Speaker #9: I mean , you mentioned retain talent and things like that . Where where you don't actually get the flexibility and maneuverability until 26 .

Speaker #5: Yeah , a lot in there . I'm not sure I got got all the question you're looking for . Let me try here .

Speaker #5: Yeah . As you know , we run a 90% year round occupancy at our system wide resort . So we run a high occupancy .

Speaker #5: You know , we talked about the commercial rental activity . You know , that's just a a swap out of getting more owners versus renters and getting , getting owners happier there .

Speaker #5: The near-term levers , which we started to do more in the second quarter and we really ramped it up in the third quarter , are incentives .

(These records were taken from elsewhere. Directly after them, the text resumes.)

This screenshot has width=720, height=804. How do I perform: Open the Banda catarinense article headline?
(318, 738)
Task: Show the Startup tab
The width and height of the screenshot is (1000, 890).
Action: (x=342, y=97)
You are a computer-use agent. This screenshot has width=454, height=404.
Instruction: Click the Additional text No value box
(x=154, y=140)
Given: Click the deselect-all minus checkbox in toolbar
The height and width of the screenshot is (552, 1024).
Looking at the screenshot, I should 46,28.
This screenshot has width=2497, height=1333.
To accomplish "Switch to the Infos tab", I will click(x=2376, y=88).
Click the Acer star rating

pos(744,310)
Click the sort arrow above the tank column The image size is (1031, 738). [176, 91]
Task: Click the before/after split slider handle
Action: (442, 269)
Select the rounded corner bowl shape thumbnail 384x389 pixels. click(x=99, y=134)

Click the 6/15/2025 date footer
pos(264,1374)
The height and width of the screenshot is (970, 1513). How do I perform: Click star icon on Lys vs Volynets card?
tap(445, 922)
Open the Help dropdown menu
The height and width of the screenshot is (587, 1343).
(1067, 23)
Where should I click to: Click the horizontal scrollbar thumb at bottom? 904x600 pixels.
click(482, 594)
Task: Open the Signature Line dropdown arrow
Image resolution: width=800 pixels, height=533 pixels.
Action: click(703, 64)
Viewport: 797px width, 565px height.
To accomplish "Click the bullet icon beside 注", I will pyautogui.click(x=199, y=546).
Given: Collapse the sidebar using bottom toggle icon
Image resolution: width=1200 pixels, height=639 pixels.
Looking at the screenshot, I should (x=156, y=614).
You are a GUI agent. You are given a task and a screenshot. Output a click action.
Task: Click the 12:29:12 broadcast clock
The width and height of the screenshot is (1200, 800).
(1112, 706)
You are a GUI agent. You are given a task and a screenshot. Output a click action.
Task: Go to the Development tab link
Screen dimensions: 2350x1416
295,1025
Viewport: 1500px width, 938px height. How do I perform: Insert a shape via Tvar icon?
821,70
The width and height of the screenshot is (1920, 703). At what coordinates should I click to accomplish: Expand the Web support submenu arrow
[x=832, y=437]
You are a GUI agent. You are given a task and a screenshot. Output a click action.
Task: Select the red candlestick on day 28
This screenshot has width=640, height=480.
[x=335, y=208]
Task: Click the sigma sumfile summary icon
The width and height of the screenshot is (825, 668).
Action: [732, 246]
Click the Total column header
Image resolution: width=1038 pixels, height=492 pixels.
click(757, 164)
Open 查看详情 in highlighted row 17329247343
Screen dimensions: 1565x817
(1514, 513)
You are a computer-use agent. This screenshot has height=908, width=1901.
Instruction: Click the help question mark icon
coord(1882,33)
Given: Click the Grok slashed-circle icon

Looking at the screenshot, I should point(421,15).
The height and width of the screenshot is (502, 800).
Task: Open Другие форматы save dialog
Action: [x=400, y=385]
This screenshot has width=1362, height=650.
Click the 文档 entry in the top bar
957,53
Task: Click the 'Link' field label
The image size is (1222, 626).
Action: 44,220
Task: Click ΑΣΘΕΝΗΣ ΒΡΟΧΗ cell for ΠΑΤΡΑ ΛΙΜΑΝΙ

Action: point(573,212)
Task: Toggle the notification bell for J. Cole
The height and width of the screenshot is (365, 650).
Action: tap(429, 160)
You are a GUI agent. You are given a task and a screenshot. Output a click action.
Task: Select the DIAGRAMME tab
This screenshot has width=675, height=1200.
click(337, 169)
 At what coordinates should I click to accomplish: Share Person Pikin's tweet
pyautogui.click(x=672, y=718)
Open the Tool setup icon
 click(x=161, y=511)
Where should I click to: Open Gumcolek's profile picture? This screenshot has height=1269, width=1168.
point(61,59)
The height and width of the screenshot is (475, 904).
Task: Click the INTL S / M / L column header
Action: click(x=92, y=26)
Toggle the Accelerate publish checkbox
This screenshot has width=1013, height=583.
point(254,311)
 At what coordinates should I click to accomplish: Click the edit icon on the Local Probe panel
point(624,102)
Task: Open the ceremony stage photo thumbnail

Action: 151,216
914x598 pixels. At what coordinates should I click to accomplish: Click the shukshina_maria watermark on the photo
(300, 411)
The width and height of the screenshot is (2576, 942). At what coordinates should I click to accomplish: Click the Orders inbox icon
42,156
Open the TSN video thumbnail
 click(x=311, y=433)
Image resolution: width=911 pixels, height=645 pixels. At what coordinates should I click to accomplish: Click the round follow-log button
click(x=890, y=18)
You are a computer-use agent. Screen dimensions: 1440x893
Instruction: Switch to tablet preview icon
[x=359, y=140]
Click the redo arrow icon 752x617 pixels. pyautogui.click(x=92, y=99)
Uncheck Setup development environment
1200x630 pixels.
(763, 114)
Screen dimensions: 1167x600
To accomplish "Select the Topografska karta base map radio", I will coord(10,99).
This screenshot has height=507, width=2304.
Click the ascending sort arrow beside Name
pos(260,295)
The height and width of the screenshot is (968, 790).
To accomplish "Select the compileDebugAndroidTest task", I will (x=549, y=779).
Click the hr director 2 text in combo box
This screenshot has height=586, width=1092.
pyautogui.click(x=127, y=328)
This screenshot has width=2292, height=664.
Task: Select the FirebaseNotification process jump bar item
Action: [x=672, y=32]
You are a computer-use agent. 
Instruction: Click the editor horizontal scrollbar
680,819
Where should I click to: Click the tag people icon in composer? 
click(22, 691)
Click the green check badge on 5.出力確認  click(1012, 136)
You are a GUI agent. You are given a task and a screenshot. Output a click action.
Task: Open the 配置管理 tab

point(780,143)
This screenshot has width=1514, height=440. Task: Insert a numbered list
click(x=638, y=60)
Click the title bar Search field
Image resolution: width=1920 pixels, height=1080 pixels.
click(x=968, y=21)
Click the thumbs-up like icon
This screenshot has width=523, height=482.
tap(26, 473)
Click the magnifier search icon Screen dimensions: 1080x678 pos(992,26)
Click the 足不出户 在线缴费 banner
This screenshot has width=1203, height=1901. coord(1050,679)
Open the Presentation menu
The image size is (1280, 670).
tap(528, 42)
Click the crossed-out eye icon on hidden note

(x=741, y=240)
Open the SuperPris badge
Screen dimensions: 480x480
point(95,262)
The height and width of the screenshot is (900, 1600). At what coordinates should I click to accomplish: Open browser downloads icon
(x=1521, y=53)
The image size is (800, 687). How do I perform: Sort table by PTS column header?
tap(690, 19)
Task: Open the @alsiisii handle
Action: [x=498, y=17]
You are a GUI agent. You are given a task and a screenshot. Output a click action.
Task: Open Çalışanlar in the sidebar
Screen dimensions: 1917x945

Speaker #5: The Marriott Bonvoy program points to incent owners , you know , for short term bookings where I think places like Orlando or other bigger markets where we do have some near-term availability to get owners to arrive within two months .

Speaker #5: And those end up being above average vpgs for the owners that were able to tour there . So that's a that's one of the near-term initiatives that we've been focused on here to improve .

Speaker #5: I think when you talk about the commercial rental activity , that that will help more over time that you know , that that's going to take some time to to ramp up here over the next couple of quarters .

Speaker #9: Okay .

Speaker #3: Next question is from David Katz with Jefferies .

Speaker #10: Hi . Good morning everyone . Pardon the background noise sort of is what it is . What I wanted to get at is , you know , my I think our understanding is that this is a sales force driven business , right .

Speaker #10: That's at the heart of it . Can you , can you just talk about sort of how the sales force is sort of being , you know , run today , you know , where was it 6 to 12 months ago ?

Speaker #10: And how should we think about it ? 6 to 12 months from now ? It unless I'm wrong and I invite you to correct me that that seems to be kind of a critical piece of of all of this .

Speaker #10: And where the performance ultimately lands . Thanks .

Speaker #5: Yeah , yeah . In terms of managing our on site sales force , I think the , you know , the bigger changes and some of the things we've talked about is we've , we've leaned in on training more recently to , to train , especially our newer sales folks .

Speaker #5: You know , some of the things I mentioned earlier , you know , in certain highly competitive timeshare markets , you know , you do see that seem to have , you know , more turnover , people moving around .

Speaker #5: And that's where , as we talked about adjusting our our comp programs to focus on not only retaining , but also getting really good new talent that that's been a focus here .

Speaker #5: And , you know , I think I've talked about earlier , when you do have turnover and you bring in , you know , maybe a non experienced timeshare exec , there's a bit of a ramp up on getting their vpgs up .

Speaker #5: So everything we can do to retain the best talent and , and recruit in the best talent , that's the focus . And so there's no , you know , wholesale change overall other than really focusing on the talent .

Speaker #5: But you're right . It you know , the sales force , you know , you got somebody who can do a 6 or $7000 vpg on average versus a 4000 .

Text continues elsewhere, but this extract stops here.